>> Begin

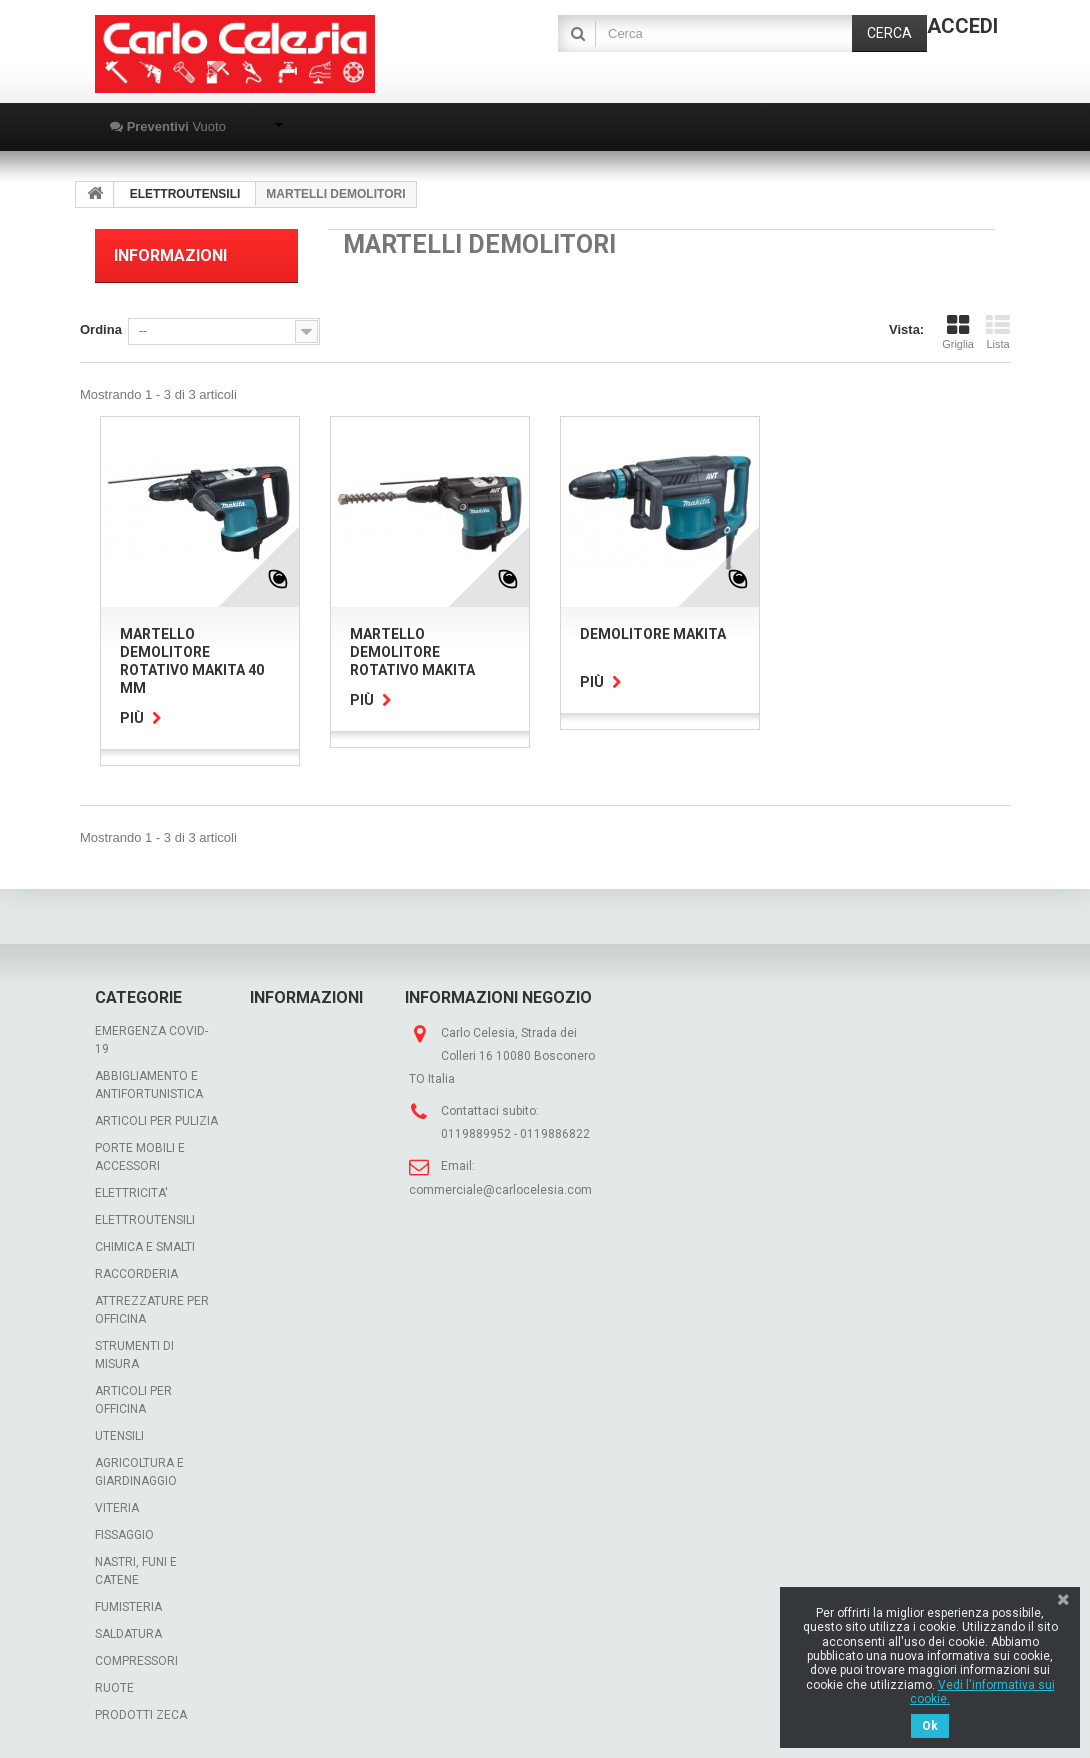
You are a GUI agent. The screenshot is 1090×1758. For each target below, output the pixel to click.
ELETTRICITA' (131, 1193)
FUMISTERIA (128, 1607)
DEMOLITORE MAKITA (653, 634)
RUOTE (114, 1688)
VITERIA (117, 1508)
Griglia (958, 332)
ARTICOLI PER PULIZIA (156, 1121)
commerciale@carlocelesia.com (500, 1190)
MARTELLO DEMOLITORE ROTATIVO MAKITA (412, 652)
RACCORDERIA (136, 1274)
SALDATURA (128, 1634)
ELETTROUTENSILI (145, 1220)
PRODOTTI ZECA (141, 1715)
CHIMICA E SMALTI (145, 1247)
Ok (930, 1726)
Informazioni (170, 255)
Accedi (962, 26)
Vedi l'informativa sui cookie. (982, 1692)
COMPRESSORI (136, 1661)
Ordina (101, 329)
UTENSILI (119, 1436)
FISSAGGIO (124, 1535)
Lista (998, 332)
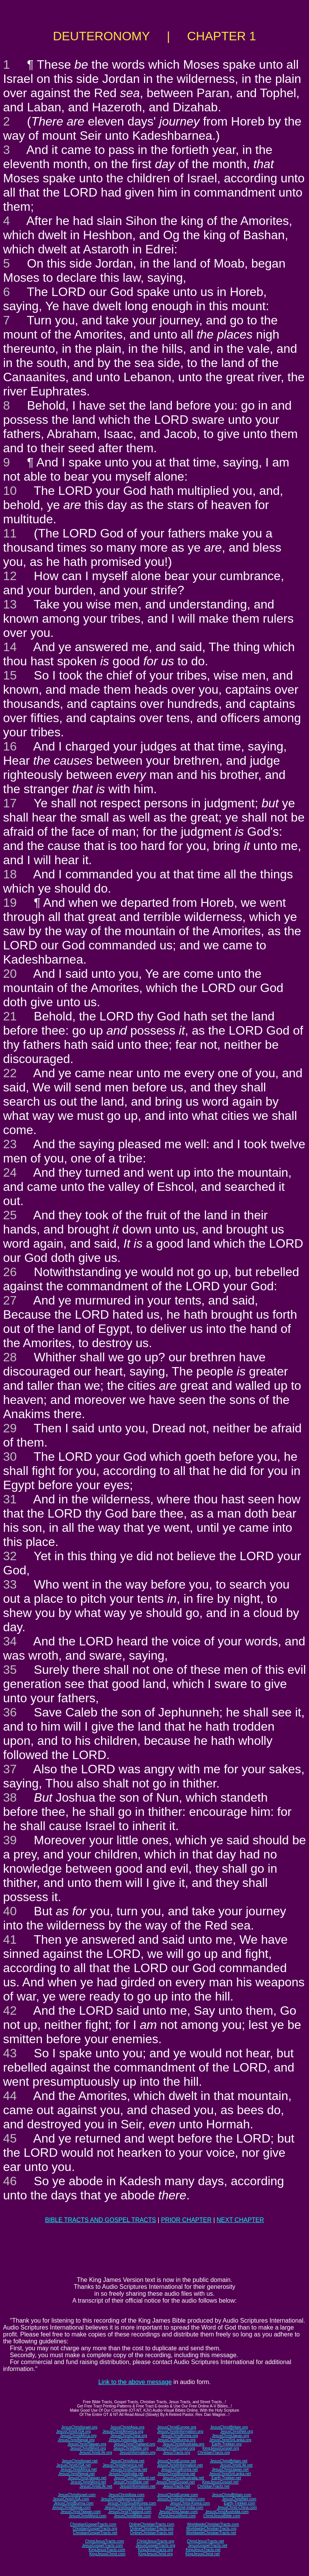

>> End

Rewrite the entries from the line containing "Vedi l'informativa sui cookie. (982, 1692)" through the end of the entries, inclusive, replacing "Lista" with "Elenco" and keeping everything else the same. Leave the pictures out.

Vedi l'informativa sui cookie. (982, 1692)
COMPRESSORI (136, 1661)
Ordina (101, 329)
UTENSILI (119, 1436)
FISSAGGIO (124, 1535)
Elenco (998, 332)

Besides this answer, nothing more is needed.